Aquella fortuna fundida en rectángulos no procedía en todos los casos de los ahorros de los ciudadanos judíos, también incluía piezas muy pequeñas, los dientes de oro extraídos a los cadáveres, los relojes del mismo material, las joyas incautadas en las casas de las ciudades profanadas. Era un tesoro nauseabundo, se referían a él como el oro de los muertos; atravesaba la montaña dentro de los vagones para terminar en las cajas de los camiones suizos que esperaban al otro lado del edificio de viajeros, en la parte española, donde este sistema de transporte tenía su base de operaciones con una flota de más de medio centenar de vehículos. Algo tan escandaloso era imposible ocultarlo a los ojos de los habitantes de Canfranc y otros pueblos de la comarca, llamaba demasiado la atención y los rumores sobre las llegadas en tren y las salidas en camión del oro eran frecuentes. Para ocultar las maniobras de carga y descarga servían los túneles subterráneos que comunicaban el territorio francés con el español de la estación. A Juste no podía echarlo nadie de su puesto de trabajo y veía cómo entraban los operarios en fila por la escalera pegada al hangar donde ellos ocultaban a los judíos. Descargaban del tren sacas de arpillera que se colocaban sobre un hombro.
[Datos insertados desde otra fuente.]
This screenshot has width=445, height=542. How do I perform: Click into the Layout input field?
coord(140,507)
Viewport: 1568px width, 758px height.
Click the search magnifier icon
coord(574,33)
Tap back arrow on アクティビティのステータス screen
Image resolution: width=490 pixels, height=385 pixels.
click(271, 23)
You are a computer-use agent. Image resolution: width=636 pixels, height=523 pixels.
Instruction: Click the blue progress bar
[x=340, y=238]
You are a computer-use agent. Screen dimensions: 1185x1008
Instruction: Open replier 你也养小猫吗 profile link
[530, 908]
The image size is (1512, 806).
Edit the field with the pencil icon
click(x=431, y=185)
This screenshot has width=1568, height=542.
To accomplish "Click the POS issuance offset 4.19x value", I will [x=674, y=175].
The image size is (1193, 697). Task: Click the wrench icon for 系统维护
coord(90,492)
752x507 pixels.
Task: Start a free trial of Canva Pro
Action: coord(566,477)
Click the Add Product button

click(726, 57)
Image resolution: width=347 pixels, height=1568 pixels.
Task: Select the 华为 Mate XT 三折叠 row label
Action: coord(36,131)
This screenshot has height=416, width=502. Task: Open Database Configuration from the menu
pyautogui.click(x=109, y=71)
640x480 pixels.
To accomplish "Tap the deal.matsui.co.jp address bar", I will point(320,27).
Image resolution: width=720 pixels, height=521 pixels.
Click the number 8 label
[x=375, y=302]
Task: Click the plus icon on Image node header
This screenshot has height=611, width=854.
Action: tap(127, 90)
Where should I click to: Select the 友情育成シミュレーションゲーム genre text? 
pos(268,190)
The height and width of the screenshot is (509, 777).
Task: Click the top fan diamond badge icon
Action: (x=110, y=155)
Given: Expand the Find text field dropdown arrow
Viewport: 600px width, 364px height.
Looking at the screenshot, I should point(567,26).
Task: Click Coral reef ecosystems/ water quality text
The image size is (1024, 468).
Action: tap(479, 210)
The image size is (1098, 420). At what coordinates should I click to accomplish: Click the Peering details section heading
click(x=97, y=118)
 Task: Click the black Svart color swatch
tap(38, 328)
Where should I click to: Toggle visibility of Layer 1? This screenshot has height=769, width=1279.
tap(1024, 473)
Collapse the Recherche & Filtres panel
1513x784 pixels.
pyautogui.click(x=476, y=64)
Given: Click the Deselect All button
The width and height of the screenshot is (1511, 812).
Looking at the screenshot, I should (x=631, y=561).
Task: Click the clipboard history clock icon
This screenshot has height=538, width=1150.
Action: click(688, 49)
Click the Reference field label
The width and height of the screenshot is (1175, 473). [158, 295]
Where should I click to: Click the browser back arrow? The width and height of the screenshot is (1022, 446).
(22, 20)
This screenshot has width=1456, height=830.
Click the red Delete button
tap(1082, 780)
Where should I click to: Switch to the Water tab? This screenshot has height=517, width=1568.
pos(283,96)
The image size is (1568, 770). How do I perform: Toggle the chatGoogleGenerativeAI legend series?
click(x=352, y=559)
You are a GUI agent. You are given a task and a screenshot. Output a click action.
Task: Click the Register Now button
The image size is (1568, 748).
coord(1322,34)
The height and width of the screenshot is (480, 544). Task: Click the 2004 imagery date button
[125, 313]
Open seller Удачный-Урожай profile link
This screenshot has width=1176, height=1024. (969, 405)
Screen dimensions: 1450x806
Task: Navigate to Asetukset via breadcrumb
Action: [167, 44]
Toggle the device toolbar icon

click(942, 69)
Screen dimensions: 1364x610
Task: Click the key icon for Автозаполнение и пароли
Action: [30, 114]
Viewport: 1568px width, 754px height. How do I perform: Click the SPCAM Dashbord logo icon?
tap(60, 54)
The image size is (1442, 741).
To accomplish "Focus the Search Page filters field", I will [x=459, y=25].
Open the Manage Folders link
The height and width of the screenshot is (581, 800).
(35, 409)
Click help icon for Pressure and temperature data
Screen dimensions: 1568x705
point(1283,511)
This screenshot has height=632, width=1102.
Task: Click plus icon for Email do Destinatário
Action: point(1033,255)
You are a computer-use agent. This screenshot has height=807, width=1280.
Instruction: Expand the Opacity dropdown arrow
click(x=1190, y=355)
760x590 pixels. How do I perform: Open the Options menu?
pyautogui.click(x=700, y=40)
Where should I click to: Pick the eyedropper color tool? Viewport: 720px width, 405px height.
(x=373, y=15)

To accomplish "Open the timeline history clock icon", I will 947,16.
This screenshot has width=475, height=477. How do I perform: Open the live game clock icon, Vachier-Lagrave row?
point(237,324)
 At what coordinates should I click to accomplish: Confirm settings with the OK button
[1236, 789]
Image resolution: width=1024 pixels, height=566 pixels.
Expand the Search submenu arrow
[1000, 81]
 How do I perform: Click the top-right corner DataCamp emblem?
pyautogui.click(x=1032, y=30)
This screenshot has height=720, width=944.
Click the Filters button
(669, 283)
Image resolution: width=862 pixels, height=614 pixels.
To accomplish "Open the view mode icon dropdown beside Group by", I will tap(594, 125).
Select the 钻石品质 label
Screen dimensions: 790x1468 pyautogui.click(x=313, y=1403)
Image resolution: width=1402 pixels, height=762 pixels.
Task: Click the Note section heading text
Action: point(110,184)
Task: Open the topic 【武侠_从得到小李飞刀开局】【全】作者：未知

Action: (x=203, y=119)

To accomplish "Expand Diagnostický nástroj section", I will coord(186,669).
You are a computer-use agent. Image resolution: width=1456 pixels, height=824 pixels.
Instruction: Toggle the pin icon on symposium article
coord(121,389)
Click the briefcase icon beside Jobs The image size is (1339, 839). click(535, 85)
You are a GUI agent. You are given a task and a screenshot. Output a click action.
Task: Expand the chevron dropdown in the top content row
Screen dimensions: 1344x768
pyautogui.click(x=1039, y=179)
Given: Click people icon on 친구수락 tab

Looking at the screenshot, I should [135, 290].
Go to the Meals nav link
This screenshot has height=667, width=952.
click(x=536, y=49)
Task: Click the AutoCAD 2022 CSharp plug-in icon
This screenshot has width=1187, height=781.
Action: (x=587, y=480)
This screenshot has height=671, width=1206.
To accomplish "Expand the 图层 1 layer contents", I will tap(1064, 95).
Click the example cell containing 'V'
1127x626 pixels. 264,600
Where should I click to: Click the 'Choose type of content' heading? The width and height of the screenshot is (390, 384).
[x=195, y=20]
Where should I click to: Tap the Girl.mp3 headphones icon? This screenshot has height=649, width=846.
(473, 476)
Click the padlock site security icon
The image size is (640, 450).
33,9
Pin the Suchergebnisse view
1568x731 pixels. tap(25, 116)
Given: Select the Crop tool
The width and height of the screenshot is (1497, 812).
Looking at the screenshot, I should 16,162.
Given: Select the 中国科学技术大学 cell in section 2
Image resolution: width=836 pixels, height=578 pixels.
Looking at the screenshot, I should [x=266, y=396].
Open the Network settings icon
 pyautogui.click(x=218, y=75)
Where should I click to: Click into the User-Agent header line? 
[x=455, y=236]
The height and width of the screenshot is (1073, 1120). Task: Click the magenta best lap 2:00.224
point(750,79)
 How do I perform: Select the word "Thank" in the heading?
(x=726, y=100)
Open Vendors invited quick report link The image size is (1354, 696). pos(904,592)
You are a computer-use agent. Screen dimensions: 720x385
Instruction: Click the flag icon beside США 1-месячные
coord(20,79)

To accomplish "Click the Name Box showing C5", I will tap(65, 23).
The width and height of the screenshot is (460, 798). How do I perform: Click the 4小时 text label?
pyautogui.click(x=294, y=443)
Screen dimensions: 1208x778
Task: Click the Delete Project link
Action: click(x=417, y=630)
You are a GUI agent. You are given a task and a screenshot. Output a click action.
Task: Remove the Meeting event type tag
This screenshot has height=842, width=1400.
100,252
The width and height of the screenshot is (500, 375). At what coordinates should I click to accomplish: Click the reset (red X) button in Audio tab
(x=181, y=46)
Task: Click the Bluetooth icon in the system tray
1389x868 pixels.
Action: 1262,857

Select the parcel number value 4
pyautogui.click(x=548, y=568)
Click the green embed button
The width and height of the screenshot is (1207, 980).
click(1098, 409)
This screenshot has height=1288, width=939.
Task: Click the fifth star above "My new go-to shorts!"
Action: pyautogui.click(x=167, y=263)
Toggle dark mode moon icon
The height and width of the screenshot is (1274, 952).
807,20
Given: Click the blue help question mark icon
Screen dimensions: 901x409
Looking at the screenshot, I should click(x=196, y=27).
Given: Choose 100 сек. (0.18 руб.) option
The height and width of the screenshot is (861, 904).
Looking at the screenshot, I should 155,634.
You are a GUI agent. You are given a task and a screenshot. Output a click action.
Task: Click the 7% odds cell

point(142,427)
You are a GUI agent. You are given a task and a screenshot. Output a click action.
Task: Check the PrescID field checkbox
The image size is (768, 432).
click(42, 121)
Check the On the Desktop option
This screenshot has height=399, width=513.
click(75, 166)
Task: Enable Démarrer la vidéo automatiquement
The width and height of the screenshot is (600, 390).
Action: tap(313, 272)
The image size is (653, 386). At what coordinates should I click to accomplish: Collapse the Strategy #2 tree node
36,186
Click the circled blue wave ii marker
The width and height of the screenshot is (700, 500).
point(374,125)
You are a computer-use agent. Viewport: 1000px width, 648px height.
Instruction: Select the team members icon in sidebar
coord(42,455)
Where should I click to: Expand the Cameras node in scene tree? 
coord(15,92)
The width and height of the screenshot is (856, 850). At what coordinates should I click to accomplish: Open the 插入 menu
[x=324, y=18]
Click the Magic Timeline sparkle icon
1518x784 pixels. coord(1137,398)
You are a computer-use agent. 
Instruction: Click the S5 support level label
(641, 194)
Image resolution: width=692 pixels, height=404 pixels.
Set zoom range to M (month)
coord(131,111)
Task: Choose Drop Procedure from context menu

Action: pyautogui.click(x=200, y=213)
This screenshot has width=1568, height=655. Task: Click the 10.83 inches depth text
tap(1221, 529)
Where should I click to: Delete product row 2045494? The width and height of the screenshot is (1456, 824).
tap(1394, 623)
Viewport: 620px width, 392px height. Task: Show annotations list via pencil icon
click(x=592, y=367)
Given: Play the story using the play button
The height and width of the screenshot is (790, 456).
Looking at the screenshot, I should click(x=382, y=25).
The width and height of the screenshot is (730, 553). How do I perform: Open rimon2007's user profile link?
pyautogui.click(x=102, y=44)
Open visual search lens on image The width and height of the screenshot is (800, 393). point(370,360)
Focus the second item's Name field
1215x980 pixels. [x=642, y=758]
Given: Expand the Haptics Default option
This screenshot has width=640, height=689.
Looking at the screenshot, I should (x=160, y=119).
Atravesaban el pasadizo bajo tierra que comunicaba ambos muelles y surgían en el lado español. Cada uno acarreaba unos quince kilos repartidos en cajas precintadas. En todo momento eran custodiados por los guardias de la Gestapo, separados unos de otros muy pocos metros para evitar cualquier incidencia. No había la más mínima posibilidad de que despistaran una sola barra ni de que se salieran de la formación, los conducían como si en vez de humanos fueran bestias de carga. Estaban amenazados, no era asunto suyo contar qué llevaba y traía cada convoy, pero la cuestión del oro era demasiado llamativa como para no convertirse enseguida en un secreto a voces.

En su habitación, mientras tomaba con dos dedos o con una pinza las fotografías de los pasaportes, a Jana le resultaba insoportable mirar los dientes de aquellas personas cuando sonreían, algunas corbatas adornadas con una aguja, los pendientes de una mujer, y saber que en muchos casos ya no existían ni los objetos ni quienes los portaban. Acarició las hojas de aquellos pasaportes para extenderlas, para que no contuvieran ningún pliegue, pero a la vez pasaba los nudillos sobre aquellos rostros tan parecidos a los de quienes esperaban en la habitación bisiesta a que sus documentos estuvieran en orden. Por todo aquello que los envolvía, por las noticias, inverosímiles de tan terribles, que llegaban desde Europa, Jana se esforzaba mucho más de lo que le era posible.